Mr. Yeates banned from being a director in New Zealand, banned from coming into Fiji and the subject of a bad character judgment by his honour Justice Scott is exactly the sort of individual to which Lawton J referred. My concern is that he might attempt to instruct the lawyers to “judgment proof” this fund.
In addition a partner of the third defendant deposed in his affidavit of yesterday that the firm has already paid out some of the money held in trust. By inference this must have been at the direction of one or more of the parties to the deed of settlement. The statement heightens the principle that a lawyer must do what she is directed to do with moneys held in a trust account.

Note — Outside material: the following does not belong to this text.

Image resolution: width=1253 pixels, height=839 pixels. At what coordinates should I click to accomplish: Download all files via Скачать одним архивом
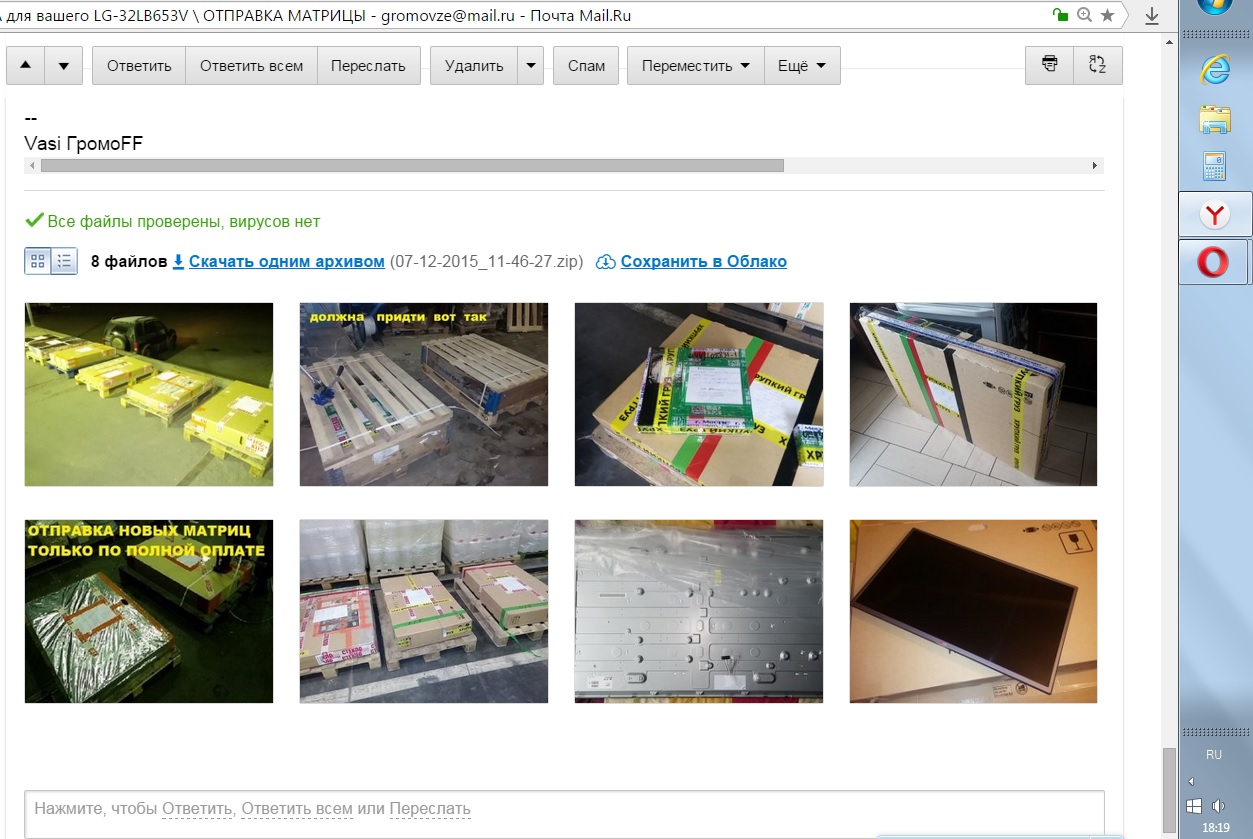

I am satisfied that there is a real risk that the third defendant will be left with no choice but to dispose off this pool of money as directed. Those directions might come directly or indirectly from Mr. Yeates that is a risk the plaintiff should be protected from.
Overall Justice
Ultimately the court has a discretion and it must weigh the rights and interests of the parties. I am satisfied that there is evidence to support an allegation that the defendant is likely to dispose of or dissipate assets so as to protect its defendant clients, non-parties, or its own self interests. Accordingly the interests of justice lie in favour of granting the relief requested.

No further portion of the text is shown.